**The request:** Swap "trash icon" for "delete button" in the lines below and rewrite them with nothing else changed. Leave the pictures out of your answer.

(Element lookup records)
- - - - - - -

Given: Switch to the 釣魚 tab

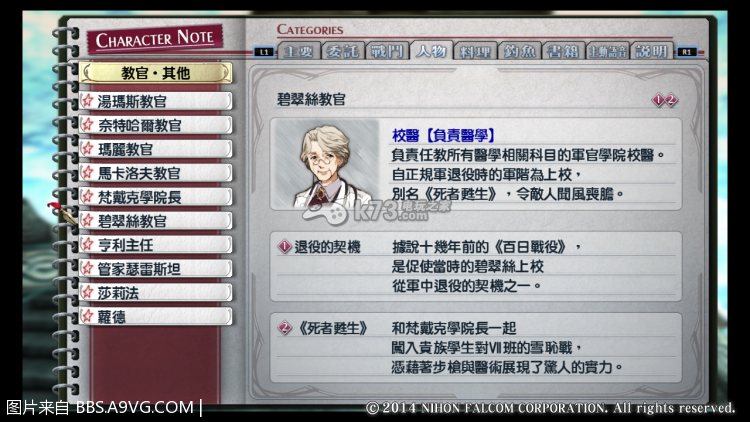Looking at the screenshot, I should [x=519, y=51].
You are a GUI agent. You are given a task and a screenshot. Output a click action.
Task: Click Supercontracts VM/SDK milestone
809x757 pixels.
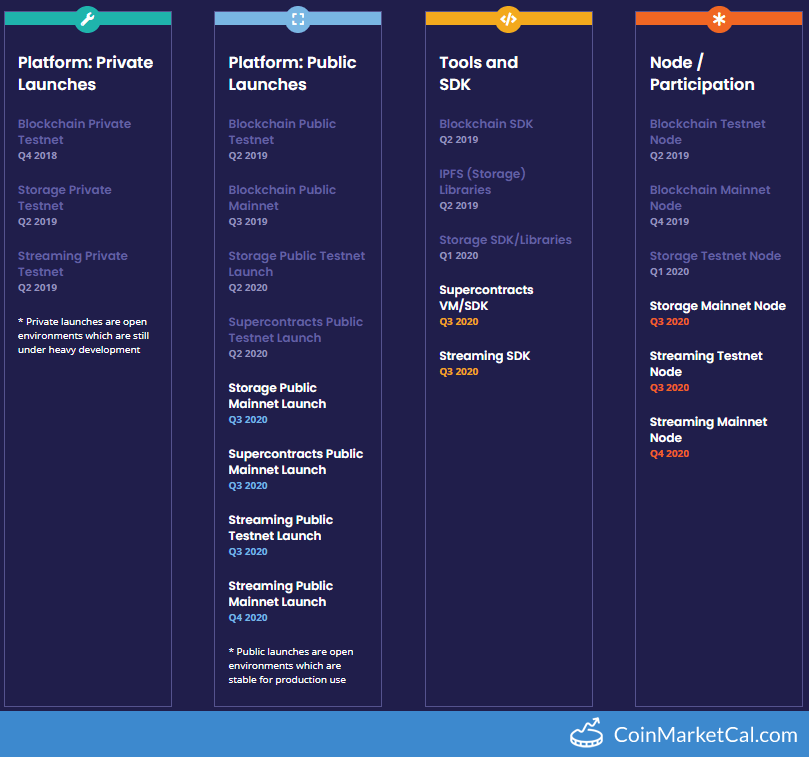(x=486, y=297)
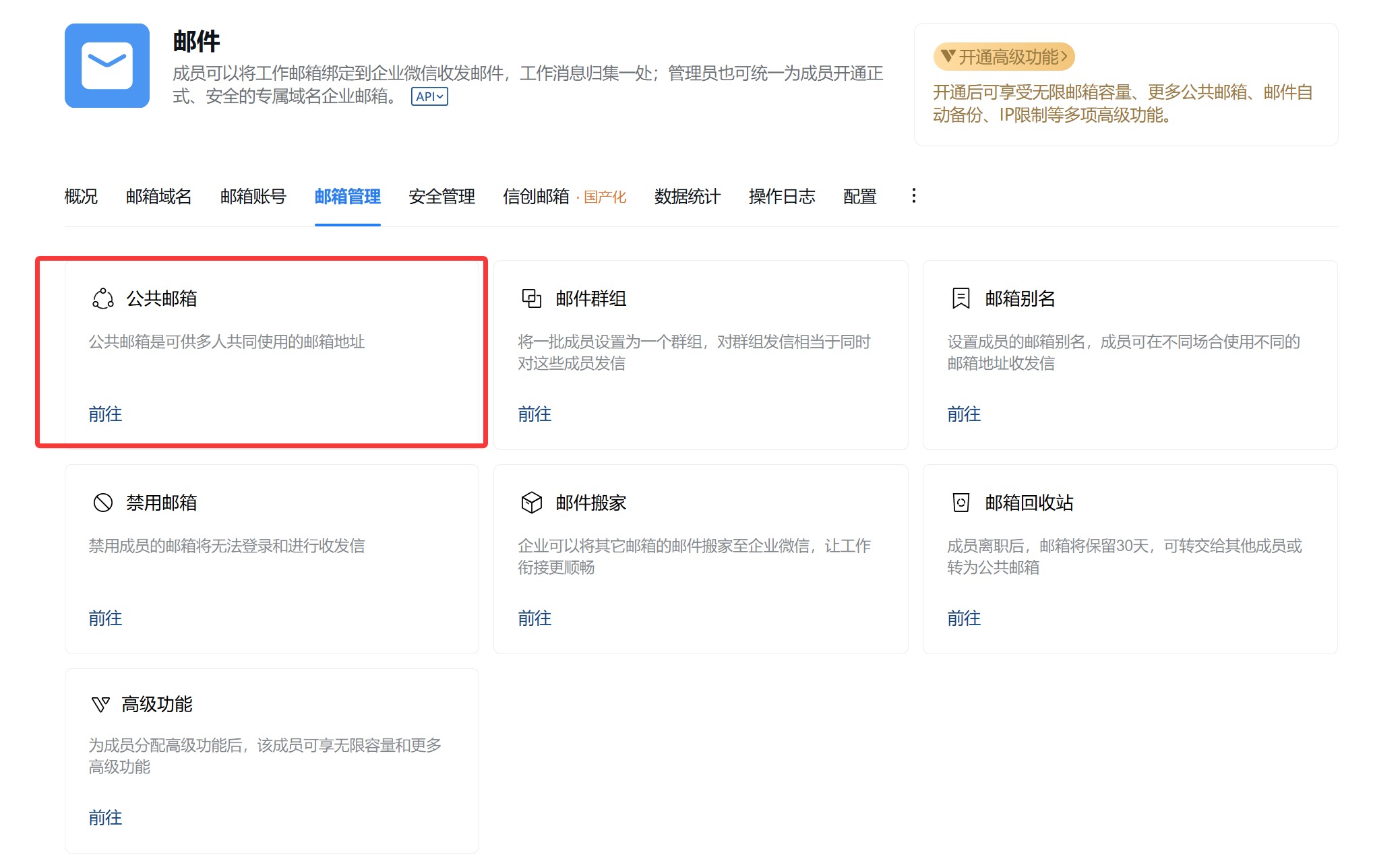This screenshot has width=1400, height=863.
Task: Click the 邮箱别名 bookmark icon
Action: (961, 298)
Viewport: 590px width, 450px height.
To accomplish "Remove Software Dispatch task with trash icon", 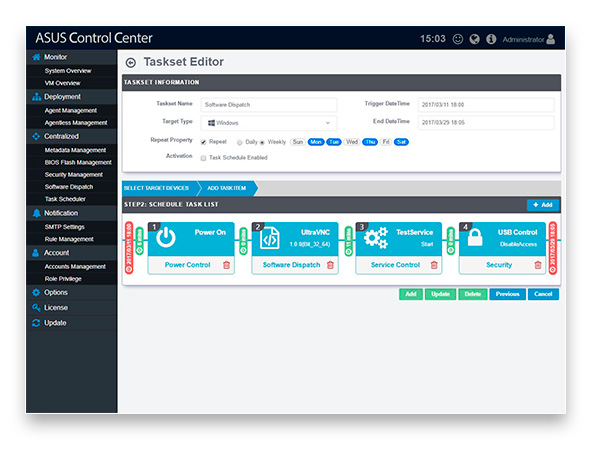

- - - - - - -

**Task answer:**
Given: Switch to the 釣魚 tab

Looking at the screenshot, I should [x=519, y=51].
You are a GUI agent. You are given a task and a screenshot. Output a click action.
Task: Click Supercontracts VM/SDK milestone
809x757 pixels.
(x=486, y=297)
This screenshot has width=1400, height=863.
Task: Click the 邮箱别名 bookmark icon
Action: (961, 298)
Viewport: 590px width, 450px height.
To accomplish "Remove Software Dispatch task with delete button", 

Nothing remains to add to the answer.